9 Mart 2013 Cumartesi

yeni bir aşk-Nedim / 2


Nedim
Müzikçalardan Carmen duyuluyordu Maria Callas söylüyordu....
Nedim'in evindeydi şimdi...Mutfaktan gelen acemi gürültüler hazırlanan kahvaltının tatlı telaşının habercisiydi...
Yavaşça yataktan inip beline örtüyü dolarken dün geceyi hatırlamaya zorladı kendini... Nedim'le karşılaştıkları yeri hatırlamıyordu, ama belli ki onun yardımıyla soyunup yatmıştı. Yatakodasının aralık kapısından geçerek koridor boyunca yürüdü...duvarlardaki raflarda tanıdığı kitaplar vardı...duvarlarda camlı çerçeveli eski sinema fotoğrafları asılıydı...Bu evde geçirdiği zamanlarda hep mutlu olduğunu hatırladı birden...Kaç zamandır gelmediği bir korunak gibi sığındı bu mutluluğa yeniden.
Mutfak kapısında durup ocak başında tavada yumurta pişiren Nedim'i görünce seslendi:

  • "Günaydın Nedim !"
  • "Günaydın Mete'cim iyi ki uyandın yoksa
    gelip ben uyandırıcaktım ...Nasılsın?..."
  • diye cevap verdi Nedim bütün yüzüne yayılan sıcak gülümsemeyle....

Öğle saatlerine uzamış kahvaltı masasında iki arkadaş karşılıklı oturmuş konuşuyorlardı...
  • -Ne oldu sana böyle?

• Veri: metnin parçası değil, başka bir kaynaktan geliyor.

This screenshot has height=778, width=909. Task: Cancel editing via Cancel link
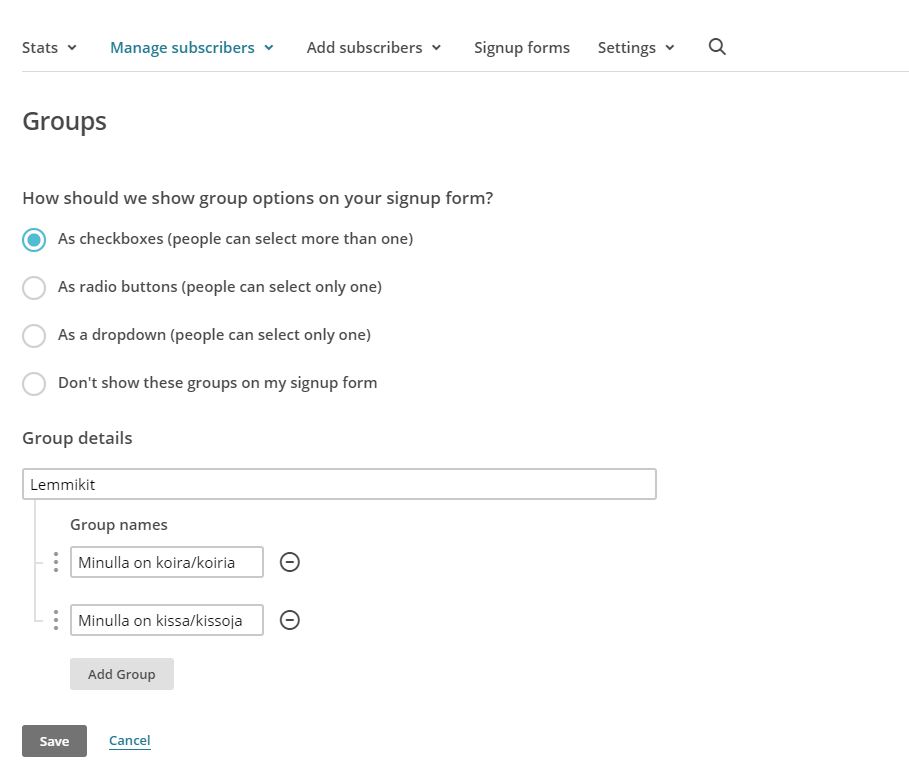[130, 740]
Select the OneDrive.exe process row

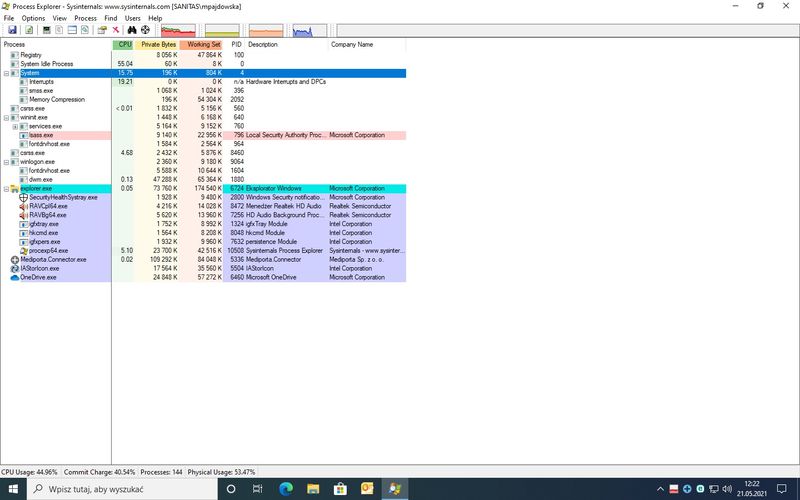coord(38,277)
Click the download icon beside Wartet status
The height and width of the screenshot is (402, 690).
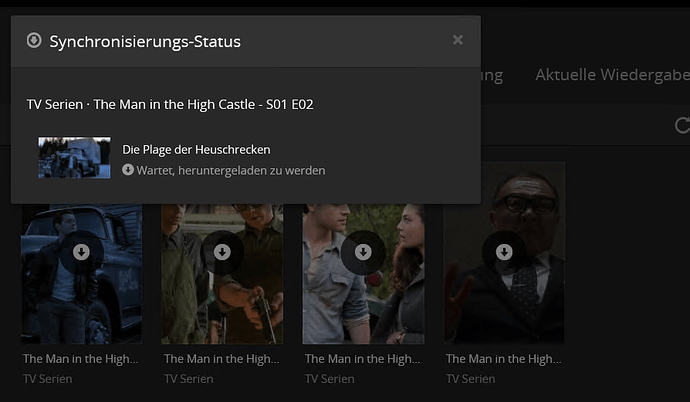tap(128, 170)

Neden dağıttın bu kadar?
  • -Kusura bakma, ne durumda buldun bilmiyorum beni....
  • ama seni meşgul etmek istemedim sorunlarımla , dün aramayı düşündüm...
  • vazgeçtim...cebimi kapadım...
  • -Mekana geldiğimde geceyarısını çoktan geçmişti..iki gençle sahnede striptiz gösterisi yapıyordunuz...
  • -Yok canımmmmm???? Sahi mi???
  • -Böyle becerilerin olduğunu bilmiyordum, ama izin veremezdim daha fazlasına...
  • diye gülerek birer kahve daha doldurdu Nedim...

Yıllar önce bir internet sohbetinde tanışıp tek gecelik bir ilişki yaşadıktan sonra arkadaş olmuşlardı. Nedim, 45 yaşında bir mühendisti...şantiyede kalmadığı zamanlarda evde yalnızdı,
o zamanlarda Mete'yi misafir ederdi...konuşup dertleşirler , bazen de sevişirlerdi. "En eski ve sadık arkadaşım" dediği eşiyle aralarında dürüst bir anlaşma yapmışlardı...
Çocukları olmamıştı...Bu yüzden eşi kendini mesleğine adamış bir akademisyen bir heykeltraştı.
Çoğu zaman sempozyumlar ve konferanslar nedeniyle şehir dışındaydı...Nedim'in cinsel tercihini öğrendiğinde on yıllık evliydiler, büyük dostluklarının hatırına saygı ve sevgi sınırları içinde yaşadıkları herşeyi paylaşırlardı.
Birbirini incitmeden kırmadan birlikte yaşamayı öğrenmişlerdi.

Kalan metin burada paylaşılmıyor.